------ Extracted entries ------
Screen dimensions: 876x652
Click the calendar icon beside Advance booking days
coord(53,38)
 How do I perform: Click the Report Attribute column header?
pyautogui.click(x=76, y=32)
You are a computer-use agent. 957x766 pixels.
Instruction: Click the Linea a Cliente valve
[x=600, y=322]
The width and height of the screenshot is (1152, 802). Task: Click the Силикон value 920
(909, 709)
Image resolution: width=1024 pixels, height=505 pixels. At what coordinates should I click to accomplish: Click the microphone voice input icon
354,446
------
------ Extracted entries ------
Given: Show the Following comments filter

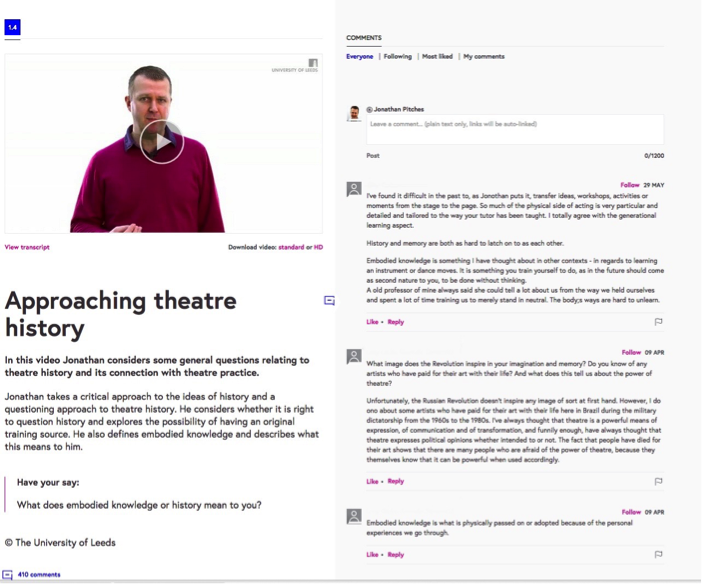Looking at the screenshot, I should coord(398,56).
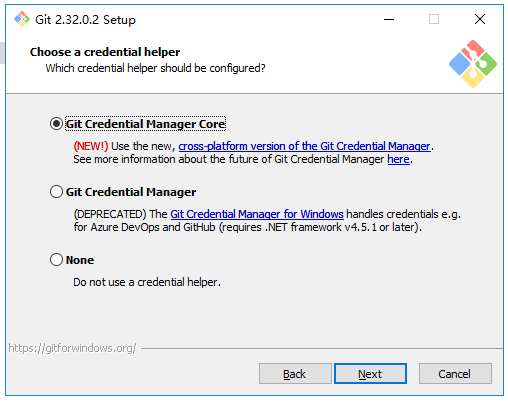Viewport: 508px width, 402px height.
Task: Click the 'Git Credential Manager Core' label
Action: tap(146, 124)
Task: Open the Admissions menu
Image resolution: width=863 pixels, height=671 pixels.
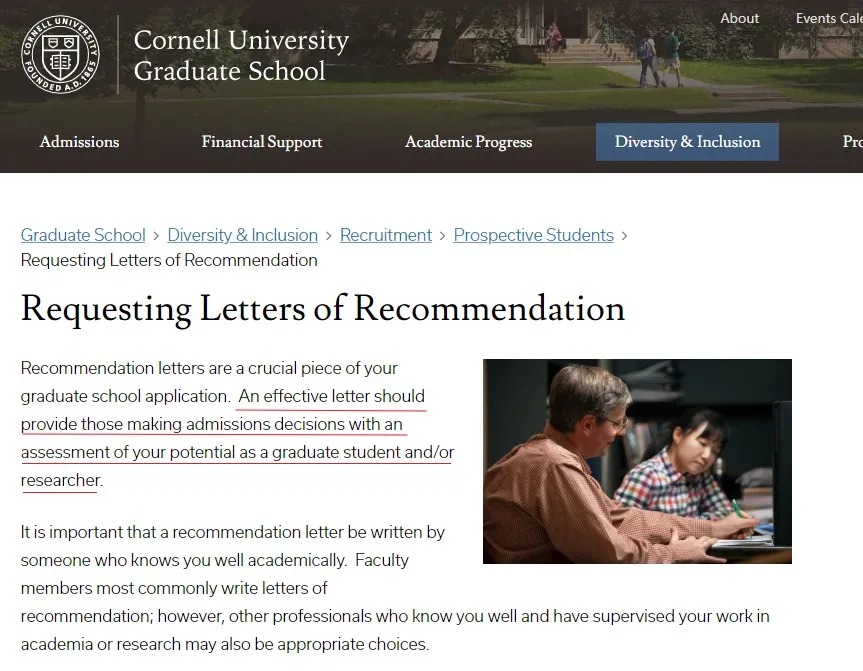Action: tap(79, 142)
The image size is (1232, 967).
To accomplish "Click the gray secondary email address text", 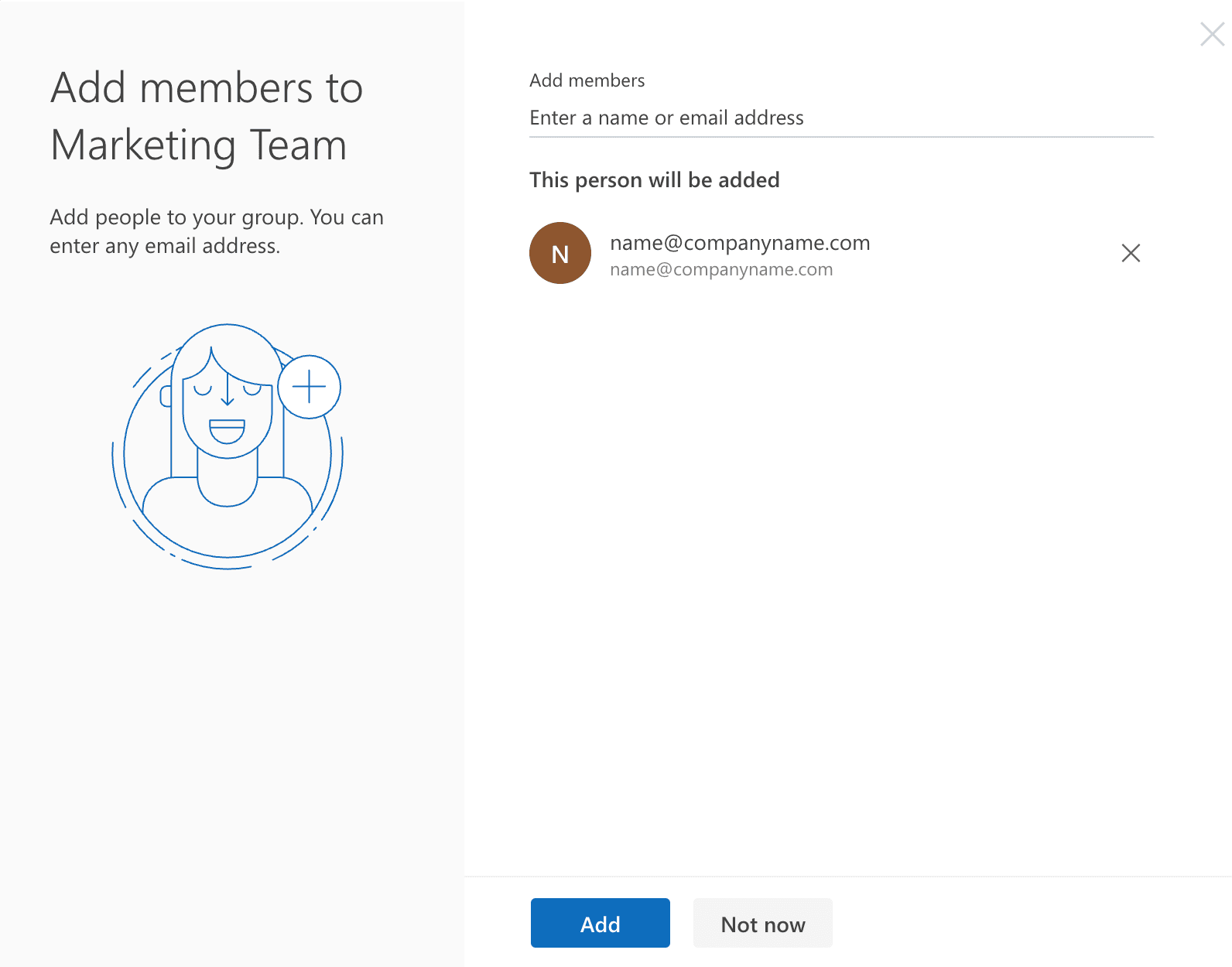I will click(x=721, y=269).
------
## What the task requires
In the entries above, find the line with "Screen dimensions: 876x652" and the line with "You are a computer-use agent. 957x766 pixels.", then restate word for word both of them and every line between, with nothing more.

## Expected answer
Screen dimensions: 876x652
Click the calendar icon beside Advance booking days
coord(53,38)
 How do I perform: Click the Report Attribute column header?
pyautogui.click(x=76, y=32)
You are a computer-use agent. 957x766 pixels.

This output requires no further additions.